3\. If I start a new diet, it will take some (painful) time of adaption. In
the meantime I need to have an iron will to keep on track

4\. Observing, counting, measuring creates self awareness (meta-cognition),
and that alone makes me eat more consciously

5\. Dieting is a lifelong exercise. Eating the way I want, without any plan,
will make me gain weight, guaranteed.

6\. Our western lifestyle and diet (food is available in abundance, lots of
processed food, sugar everywhere) will make me gain weight.

7\. I started avoiding processed food almost altogether. I gave up on sugary
drinks years ago. I gave up on consuming alcohol recently.

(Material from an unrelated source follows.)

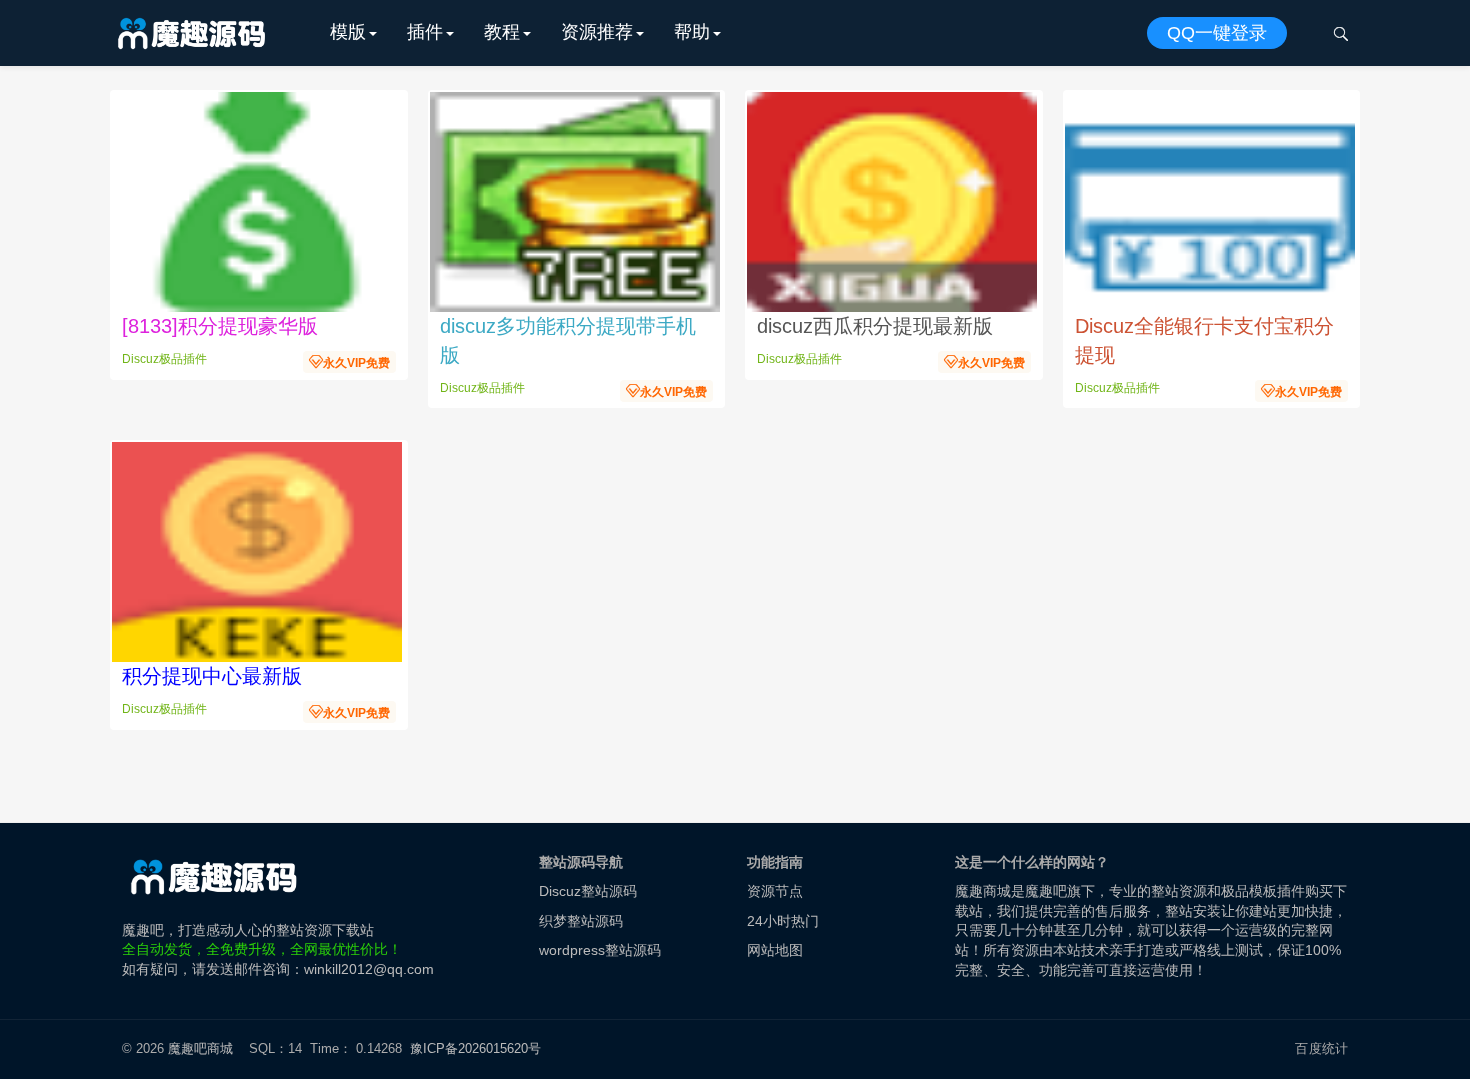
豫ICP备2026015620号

And here is the more important thing for someone trying to avoid diabetes:
Diabetes is also called „glucose intolerance“. Glucose is one form of carbs,
another is fructose. Fructose is being processed in the liver. Glucose is
processed with the use of the hormone Insulin. My body reacts extremely
intense to glucose intake. It will produce way too much insulin. Now I won‘t
elaborate on this process. Only this: When diabetes is a form of „glucose
intolerance“, why not cut back on or totally avoid glucose?

That is exactly what I did. I eliminated glucose from my diet. (Eating green
vegetables instead.) And I restricted my calory intake by omitting breakfast.
The results were clear: I lost many pounds, and I can sustain that. Not
feeling miserable anymore. And no food cravings anymore.